Transcribe the passage below on legal aid in Nigeria word for word, between "4.0 Impediments towards" and "access to justice.", inclusive.

▶ _Reading passage_
--- BEGIN ---

For a meaningful administration of justice is to be achieved, “the importance of legal aid cannot be over-emphasized”.

4.0 Impediments towards a Successful Legal Aid Regime in Nigeria
Assuming that the rationale behind the enactment of the Legal Aid Act has been achieved, the rate of inaccessibility to courts of average Nigerians would have reduced to a great extent. However, it is necessary to stop fruitless assumptions and face the reality of the current situations in Nigeria as far as legal aid is concerned.
There are many factors that contributed to the unsuccessful regime of legal aid in Nigeria but only two major factors will be considered. They are the impact of Nigerian Bar Association(NBA) and the Legal Aid Council(the council) towards adequate legal representation and access to justice.
The NBA has a major role in facilitating equal access to justice but it has not been up to the task. This is because many legal practitioners have lost interest in pro bono cases! The culture of pro bono which is a short form of the latin phrase pro bono publico meaning “for the public good” is not adequately encouraged among members of the NBA. Aside from being part of the requirements of Conferment as a Senior Advocate of Nigeria (SAN), there have not been any other tangible and effective regulations and mediums to promote pro bono culture among practitioners thereby making lawyers that voluntarily take up cases not necessarily due to financial gains but for sake of humanity very difficult to come by.

Although, NBA made moves to promote pro bono culture among its members through the Pro bono Declaration of 2009 and now 2015, it can not be said that this Declaration is effective owing to the discouraging attitude of Nigerian legal practitioners towards indigent citizens that are in need of legal assistance desperately.
As for the Legal Aid Council, quite a large of people do not know the council exist. Some indigent Nigerians are not even aware that they have the right to legal aid provided by the council. It sounds really absurd! This is majorly because “most of their offices are located at the federal or state capitals, and their services and addresses are hardly advertised. This has leads to unawareness on the part of the people of the existence of the council and its services.”
In addition, “it is estimated that the council handles averagely 25,000 cases(both criminal and civil) annually for indigent Nigerians”. The estimate is relatively low compared to the over 200 million population in Nigeria whose majority have limited or no financial capacity to hire a lawyer when they are suspected, detained or accused of committing an offence. It is important to note that insufficient funds and inadequacy of personnel are the major stumbling blocks hindering qualitative and quantitative service delivery of the council.

--- END ---

▶ _Data entries_
--- BEGIN ---

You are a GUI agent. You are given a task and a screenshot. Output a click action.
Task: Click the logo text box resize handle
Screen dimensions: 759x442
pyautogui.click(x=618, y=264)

--- END ---
--- BEGIN ---

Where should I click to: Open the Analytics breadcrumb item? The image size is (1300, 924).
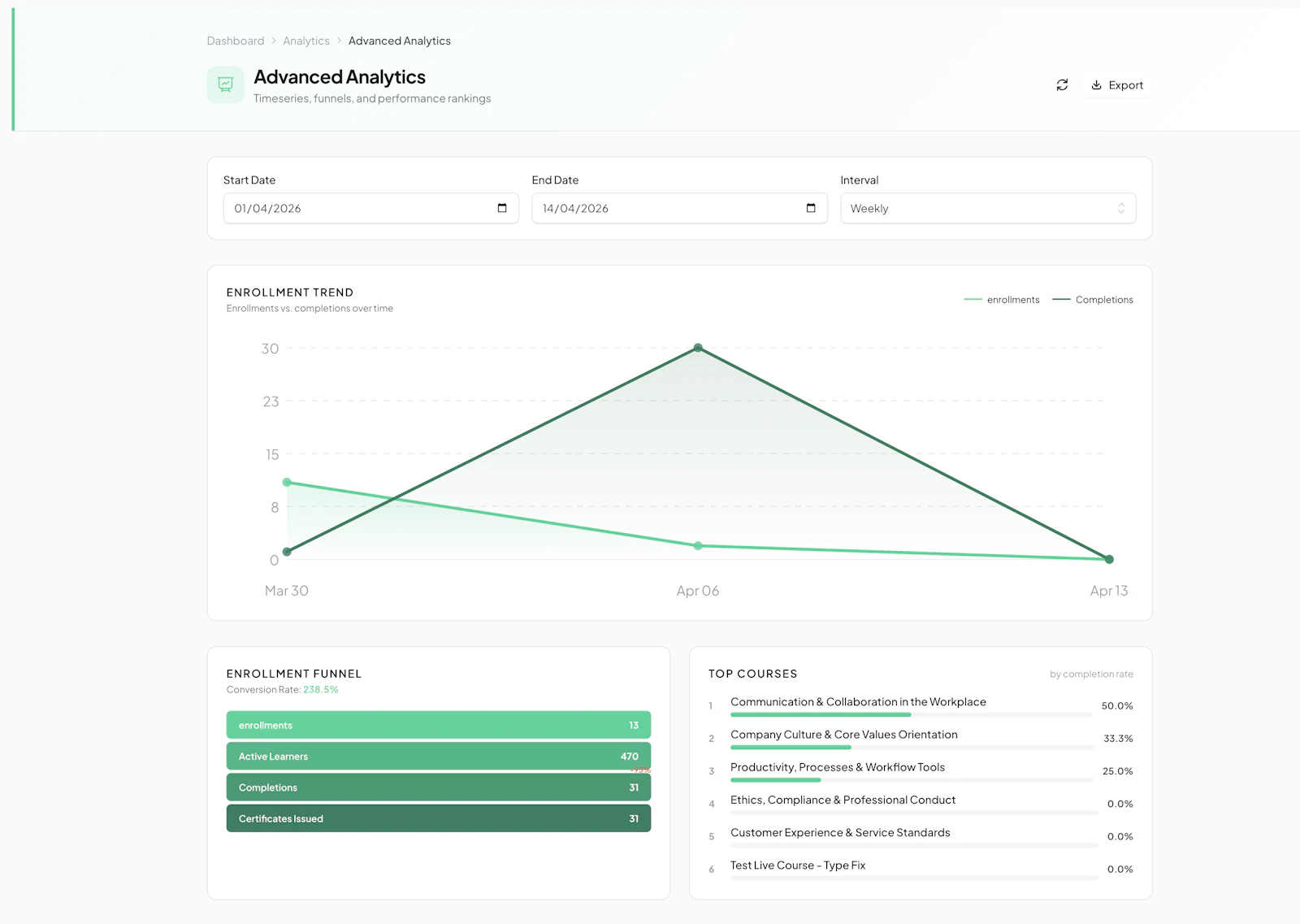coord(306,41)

--- END ---
--- BEGIN ---

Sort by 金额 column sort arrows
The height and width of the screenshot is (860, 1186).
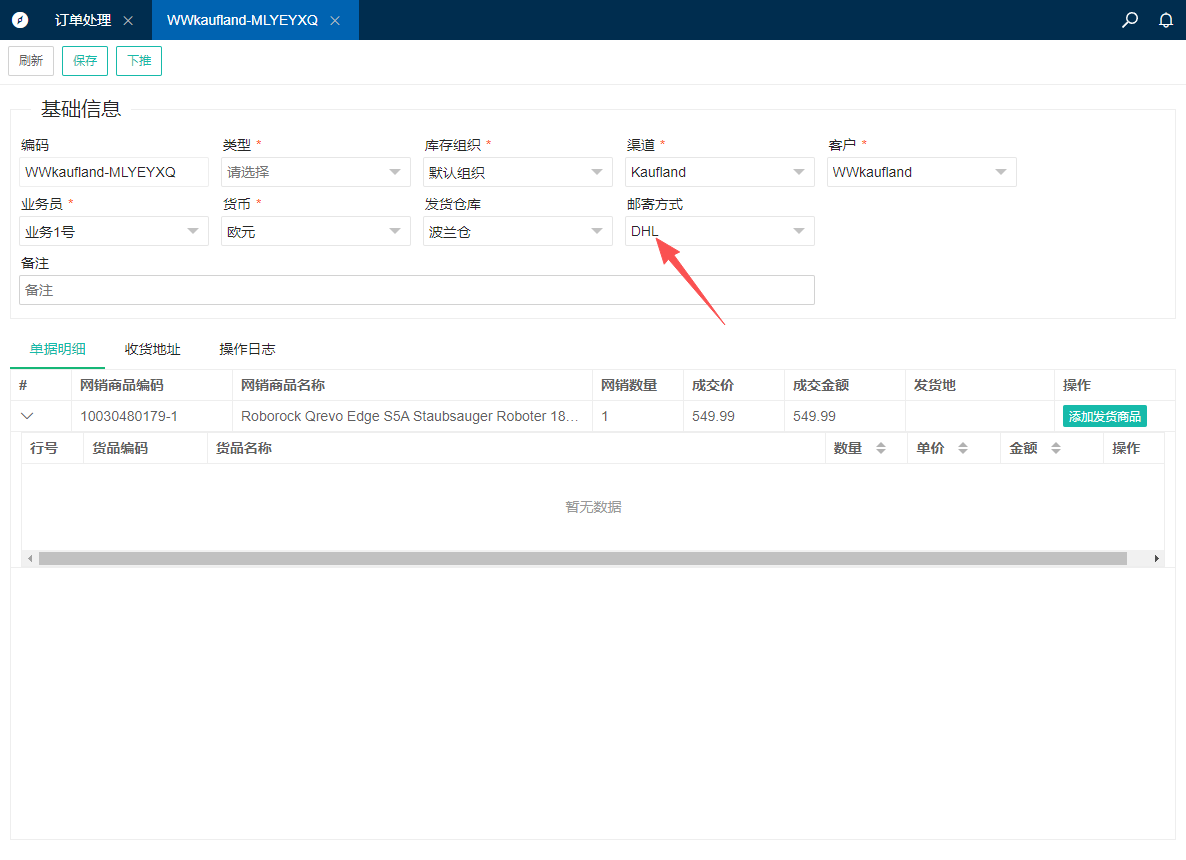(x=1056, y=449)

--- END ---

▶ _Solution to this task_
4.0 Impediments towards a Successful Legal Aid Regime in Nigeria
Assuming that the rationale behind the enactment of the Legal Aid Act has been achieved, the rate of inaccessibility to courts of average Nigerians would have reduced to a great extent. However, it is necessary to stop fruitless assumptions and face the reality of the current situations in Nigeria as far as legal aid is concerned.
There are many factors that contributed to the unsuccessful regime of legal aid in Nigeria but only two major factors will be considered. They are the impact of Nigerian Bar Association(NBA) and the Legal Aid Council(the council) towards adequate legal representation and access to justice.